Perang Paregreg – Retaknya Majapahit dari Dalam
Dalam lembaran sejarah Nusantara, ada sebuah kisah getir yang menjadi titik balik keruntuhan kerajaan besar Majapahit, "Perang Paregreg". Perang ini bukan sekadar pertarungan senjata, tetapi juga pertempuran ambisi, keserakahan, dan luka batin bangsa yang akhirnya menghancurkan dirinya sendiri.
Majapahit pada abad ke-14 pernah berdiri sebagai imperium terbesar di Asia Tenggara. Dari semenanjung Malaka, laut Jawa, hingga kepulauan Maluku, semua tunduk pada panji Surya Majapahit. Namun, semakin tinggi sebuah pohon menjulang, semakin kencang pula angin yang mengguncangnya.
Awal mula perang ini berakar dari suksesi tahta setelah wafatnya Raja Hayam Wuruk pada tahun 1389. Sang raja, yang dikenal sebagai pemimpin agung bersama patih Gajah Mada, meninggalkan kerajaan dalam kondisi kuat tetapi rapuh di dalam. Ia tidak memiliki putra laki-laki. Yang tersisa hanyalah seorang putri, Kusumawardhani, yang kemudian dinikahkan dengan Wikramawardhana. Melalui perkawinan politik ini, Wikramawardhana naik sebagai raja.
Namun di sisi lain, ada seorang tokoh kuat bernama Bhre Wirabhumi, putra Hayam Wuruk dari seorang selir keturunan Tiongkok. Ia diberi kedudukan sebagai penguasa wilayah timur. Meski bukan pewaris resmi, darah yang mengalir di nadinya membuatnya merasa berhak atas tahta.

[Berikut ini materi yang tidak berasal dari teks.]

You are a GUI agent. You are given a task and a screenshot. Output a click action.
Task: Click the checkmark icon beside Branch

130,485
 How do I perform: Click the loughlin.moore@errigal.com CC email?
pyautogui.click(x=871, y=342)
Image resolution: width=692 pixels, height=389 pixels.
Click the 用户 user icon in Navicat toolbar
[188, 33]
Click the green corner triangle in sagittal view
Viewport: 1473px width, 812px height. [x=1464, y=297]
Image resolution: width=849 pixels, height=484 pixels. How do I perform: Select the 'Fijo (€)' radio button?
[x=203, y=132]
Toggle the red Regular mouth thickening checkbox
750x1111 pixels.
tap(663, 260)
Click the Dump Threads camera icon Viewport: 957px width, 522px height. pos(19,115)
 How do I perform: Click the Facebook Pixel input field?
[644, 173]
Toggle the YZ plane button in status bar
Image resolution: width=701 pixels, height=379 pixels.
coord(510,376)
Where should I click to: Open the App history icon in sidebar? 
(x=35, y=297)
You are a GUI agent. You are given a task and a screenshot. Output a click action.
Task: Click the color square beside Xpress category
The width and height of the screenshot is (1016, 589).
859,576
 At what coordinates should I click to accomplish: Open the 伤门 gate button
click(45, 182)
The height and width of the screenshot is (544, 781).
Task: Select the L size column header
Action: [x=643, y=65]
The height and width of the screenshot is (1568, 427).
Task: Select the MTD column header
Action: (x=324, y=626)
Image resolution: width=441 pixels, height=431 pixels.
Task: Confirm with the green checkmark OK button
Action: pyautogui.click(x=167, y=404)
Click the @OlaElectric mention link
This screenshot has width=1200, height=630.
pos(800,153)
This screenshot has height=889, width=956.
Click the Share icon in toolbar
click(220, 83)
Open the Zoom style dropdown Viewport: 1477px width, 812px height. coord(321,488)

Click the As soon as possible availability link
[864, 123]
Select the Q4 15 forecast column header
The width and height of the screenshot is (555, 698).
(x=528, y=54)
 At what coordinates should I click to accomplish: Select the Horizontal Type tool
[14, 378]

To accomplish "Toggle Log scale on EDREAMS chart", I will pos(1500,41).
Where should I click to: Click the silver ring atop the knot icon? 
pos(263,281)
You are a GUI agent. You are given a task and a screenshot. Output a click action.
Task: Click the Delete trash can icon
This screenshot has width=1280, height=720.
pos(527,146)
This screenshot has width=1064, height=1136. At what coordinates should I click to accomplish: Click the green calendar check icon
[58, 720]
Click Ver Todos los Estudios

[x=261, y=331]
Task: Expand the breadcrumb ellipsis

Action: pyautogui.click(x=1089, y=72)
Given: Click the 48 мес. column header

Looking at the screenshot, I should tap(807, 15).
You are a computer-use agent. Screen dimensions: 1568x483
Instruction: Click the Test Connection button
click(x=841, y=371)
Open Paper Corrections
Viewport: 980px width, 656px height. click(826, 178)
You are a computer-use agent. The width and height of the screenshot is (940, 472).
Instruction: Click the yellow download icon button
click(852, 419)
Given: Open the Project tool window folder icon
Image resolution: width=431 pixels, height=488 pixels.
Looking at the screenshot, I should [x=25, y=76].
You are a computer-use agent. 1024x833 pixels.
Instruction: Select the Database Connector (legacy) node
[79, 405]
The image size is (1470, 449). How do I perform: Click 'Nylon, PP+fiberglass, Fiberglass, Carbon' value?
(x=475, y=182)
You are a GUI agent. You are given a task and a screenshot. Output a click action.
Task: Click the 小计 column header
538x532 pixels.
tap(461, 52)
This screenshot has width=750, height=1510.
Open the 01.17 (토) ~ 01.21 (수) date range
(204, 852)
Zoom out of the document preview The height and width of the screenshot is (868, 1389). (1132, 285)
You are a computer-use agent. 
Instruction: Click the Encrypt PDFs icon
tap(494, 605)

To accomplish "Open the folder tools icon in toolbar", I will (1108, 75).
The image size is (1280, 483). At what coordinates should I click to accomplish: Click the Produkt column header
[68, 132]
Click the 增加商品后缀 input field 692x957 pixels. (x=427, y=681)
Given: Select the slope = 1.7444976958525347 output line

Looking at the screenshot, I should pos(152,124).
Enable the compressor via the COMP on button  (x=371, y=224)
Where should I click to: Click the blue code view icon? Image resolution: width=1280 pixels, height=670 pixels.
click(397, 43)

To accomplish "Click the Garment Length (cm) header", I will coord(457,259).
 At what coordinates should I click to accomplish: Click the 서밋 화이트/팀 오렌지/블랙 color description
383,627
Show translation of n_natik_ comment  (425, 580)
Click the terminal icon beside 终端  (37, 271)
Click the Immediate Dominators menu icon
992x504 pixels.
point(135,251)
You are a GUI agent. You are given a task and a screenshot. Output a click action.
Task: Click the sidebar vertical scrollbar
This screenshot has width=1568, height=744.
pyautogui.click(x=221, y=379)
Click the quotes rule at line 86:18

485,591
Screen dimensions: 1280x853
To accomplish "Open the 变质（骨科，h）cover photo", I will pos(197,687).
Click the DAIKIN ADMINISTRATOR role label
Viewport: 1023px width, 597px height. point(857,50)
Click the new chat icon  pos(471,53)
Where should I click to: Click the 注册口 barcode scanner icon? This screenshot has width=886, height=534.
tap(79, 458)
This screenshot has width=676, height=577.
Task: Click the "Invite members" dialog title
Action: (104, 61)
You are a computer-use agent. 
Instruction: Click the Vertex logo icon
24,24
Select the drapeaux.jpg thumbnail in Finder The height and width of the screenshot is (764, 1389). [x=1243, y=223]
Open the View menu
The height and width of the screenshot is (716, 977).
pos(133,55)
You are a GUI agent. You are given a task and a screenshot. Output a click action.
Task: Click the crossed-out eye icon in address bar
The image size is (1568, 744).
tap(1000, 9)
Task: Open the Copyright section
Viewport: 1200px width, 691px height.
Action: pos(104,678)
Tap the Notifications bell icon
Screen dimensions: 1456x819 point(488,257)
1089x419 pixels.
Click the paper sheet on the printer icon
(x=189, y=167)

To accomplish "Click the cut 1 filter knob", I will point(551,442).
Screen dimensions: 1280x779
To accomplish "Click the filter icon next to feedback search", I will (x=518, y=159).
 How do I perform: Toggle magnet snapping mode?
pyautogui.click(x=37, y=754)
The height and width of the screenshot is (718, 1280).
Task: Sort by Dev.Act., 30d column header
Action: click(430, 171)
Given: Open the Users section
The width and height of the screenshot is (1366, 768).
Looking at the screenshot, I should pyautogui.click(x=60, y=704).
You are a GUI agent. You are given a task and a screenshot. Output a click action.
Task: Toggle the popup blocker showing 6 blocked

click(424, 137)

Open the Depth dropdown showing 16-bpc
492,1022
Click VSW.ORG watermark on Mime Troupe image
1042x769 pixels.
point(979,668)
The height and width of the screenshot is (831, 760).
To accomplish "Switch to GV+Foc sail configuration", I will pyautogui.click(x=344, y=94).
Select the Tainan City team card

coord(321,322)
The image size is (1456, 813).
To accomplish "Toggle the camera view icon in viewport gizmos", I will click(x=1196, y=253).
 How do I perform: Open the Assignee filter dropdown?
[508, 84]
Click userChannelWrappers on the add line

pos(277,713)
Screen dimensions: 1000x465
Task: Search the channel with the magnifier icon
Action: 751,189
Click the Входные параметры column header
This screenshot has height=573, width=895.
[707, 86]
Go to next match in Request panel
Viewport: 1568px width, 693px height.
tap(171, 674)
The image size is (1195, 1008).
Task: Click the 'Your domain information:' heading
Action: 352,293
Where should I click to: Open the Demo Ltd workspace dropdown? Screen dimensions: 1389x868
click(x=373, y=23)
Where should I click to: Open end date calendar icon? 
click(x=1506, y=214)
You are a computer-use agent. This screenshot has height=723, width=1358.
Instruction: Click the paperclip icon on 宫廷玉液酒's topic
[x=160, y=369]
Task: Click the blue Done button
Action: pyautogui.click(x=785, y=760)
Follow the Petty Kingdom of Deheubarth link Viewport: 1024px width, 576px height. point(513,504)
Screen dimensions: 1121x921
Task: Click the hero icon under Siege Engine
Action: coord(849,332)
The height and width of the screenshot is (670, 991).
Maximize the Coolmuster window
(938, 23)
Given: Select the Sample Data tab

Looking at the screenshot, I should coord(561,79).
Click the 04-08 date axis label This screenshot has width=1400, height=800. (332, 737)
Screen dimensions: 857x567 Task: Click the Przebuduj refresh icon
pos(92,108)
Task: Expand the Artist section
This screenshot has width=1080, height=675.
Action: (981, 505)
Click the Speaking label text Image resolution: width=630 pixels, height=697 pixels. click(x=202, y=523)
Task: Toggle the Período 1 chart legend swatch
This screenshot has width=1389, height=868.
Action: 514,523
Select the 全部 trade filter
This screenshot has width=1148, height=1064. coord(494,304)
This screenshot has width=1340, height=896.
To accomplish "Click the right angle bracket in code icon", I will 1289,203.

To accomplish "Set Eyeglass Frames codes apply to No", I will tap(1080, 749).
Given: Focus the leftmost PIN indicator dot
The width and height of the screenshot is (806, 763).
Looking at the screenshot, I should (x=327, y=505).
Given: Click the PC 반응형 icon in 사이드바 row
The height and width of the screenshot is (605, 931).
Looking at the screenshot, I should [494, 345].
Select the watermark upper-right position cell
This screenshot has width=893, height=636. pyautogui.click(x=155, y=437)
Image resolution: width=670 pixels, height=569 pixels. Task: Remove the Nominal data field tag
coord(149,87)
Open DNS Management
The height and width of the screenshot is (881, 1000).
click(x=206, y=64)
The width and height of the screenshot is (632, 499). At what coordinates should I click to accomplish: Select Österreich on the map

Di sinilah benih konflik tumbuh. Perselisihan keluarga kerajaan berubah menjadi perang saudara yang berdarah. Perang ini meletus sekitar tahun 1404, dikenal dengan nama Paregreg. Kata paregreg berarti perang yang berulang, perang yang terus berlarut.
Dari sisi timur Jawa, pasukan Bhre Wirabhumi bangkit dengan kekuatan besar. Dari sisi barat, Wikramawardhana memimpin armada dan tentara kerajaan pusat. Jawa seakan terbelah: saudara melawan saudara, prajurit yang dahulu bersatu di bawah satu panji kini saling menebas di medan laga.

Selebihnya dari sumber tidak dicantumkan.